## [Supplied records]
◆ ◆ ◆ ◆ ◆ ◆ ◆

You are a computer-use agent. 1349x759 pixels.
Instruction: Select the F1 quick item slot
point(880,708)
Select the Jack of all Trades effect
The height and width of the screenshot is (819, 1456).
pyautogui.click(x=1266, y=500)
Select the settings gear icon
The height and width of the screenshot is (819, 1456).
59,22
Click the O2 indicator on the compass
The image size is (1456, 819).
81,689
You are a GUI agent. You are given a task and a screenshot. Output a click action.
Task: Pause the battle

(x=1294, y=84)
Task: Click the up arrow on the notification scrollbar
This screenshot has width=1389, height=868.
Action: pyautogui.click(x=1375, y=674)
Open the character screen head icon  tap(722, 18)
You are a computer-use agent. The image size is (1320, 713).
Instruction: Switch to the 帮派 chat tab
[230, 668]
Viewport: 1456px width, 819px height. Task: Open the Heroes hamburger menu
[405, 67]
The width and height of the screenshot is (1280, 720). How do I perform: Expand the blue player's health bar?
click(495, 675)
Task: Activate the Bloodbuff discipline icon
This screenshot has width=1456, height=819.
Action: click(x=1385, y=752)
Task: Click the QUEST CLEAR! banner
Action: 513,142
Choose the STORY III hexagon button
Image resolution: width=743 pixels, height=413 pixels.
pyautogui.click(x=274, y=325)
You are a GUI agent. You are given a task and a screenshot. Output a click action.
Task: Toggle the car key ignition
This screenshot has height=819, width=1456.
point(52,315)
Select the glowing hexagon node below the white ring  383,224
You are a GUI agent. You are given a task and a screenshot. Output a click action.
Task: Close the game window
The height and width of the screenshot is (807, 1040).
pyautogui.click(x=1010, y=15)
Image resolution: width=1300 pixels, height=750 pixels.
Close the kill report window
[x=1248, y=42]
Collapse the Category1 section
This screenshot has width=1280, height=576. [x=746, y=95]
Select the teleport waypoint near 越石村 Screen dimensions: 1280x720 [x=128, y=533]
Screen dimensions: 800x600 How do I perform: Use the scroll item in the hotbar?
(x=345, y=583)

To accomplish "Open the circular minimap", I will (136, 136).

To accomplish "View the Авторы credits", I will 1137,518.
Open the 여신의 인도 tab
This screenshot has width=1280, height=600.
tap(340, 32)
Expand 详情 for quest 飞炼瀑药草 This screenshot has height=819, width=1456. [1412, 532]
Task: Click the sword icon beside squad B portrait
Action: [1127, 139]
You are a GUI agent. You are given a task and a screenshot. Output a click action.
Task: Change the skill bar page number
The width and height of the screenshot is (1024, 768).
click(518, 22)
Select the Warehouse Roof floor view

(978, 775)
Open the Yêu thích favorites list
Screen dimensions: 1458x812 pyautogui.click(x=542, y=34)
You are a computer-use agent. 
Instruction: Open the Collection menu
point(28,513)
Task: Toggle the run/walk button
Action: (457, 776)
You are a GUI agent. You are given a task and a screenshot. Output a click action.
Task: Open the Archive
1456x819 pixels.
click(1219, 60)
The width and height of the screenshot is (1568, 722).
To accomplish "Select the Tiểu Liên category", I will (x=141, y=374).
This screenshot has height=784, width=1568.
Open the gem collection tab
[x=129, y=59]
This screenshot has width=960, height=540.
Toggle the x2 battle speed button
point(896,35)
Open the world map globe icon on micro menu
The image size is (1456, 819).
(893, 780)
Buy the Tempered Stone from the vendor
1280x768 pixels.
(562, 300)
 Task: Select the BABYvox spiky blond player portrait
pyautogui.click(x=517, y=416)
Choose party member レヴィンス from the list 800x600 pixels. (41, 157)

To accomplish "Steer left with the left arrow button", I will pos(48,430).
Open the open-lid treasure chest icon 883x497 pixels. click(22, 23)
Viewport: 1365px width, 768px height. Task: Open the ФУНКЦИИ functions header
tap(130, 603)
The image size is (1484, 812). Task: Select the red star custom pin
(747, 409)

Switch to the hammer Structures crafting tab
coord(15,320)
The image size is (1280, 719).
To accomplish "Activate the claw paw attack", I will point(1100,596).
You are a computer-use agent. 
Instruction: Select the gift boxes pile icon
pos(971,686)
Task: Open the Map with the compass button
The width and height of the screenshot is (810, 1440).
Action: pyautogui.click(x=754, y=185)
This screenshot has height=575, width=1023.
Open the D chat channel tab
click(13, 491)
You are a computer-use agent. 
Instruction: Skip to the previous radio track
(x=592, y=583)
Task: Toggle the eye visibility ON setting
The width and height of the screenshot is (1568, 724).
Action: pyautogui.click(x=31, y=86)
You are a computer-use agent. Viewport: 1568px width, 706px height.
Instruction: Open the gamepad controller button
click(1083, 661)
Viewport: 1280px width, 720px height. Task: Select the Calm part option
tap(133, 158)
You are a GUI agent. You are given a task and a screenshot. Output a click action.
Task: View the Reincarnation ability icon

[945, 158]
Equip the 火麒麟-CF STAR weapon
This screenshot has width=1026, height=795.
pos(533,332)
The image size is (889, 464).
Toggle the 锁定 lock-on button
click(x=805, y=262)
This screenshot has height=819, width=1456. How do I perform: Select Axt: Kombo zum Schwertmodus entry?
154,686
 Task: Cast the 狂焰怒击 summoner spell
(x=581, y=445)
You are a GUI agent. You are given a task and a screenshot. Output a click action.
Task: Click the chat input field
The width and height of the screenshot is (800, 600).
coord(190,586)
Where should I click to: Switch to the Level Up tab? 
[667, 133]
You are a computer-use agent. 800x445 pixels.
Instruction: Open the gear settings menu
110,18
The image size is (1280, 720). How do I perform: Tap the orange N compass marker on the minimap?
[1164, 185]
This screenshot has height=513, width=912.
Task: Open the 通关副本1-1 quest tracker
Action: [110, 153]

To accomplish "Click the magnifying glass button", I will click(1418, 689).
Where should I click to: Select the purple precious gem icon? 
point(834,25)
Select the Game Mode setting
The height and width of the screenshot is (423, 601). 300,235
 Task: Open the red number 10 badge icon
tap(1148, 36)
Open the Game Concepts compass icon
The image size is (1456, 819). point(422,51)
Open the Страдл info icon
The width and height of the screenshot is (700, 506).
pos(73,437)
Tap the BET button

◆ ◆ ◆ ◆ ◆ ◆ ◆

## [Instructions to follow]
Identify every line in the material above that contains the word "Toggle", and copy each of those lines.

## [Solved exercise]
Task: Toggle the car key ignition
Task: Toggle the run/walk button
Toggle the x2 battle speed button
Task: Toggle the eye visibility ON setting
Toggle the 锁定 lock-on button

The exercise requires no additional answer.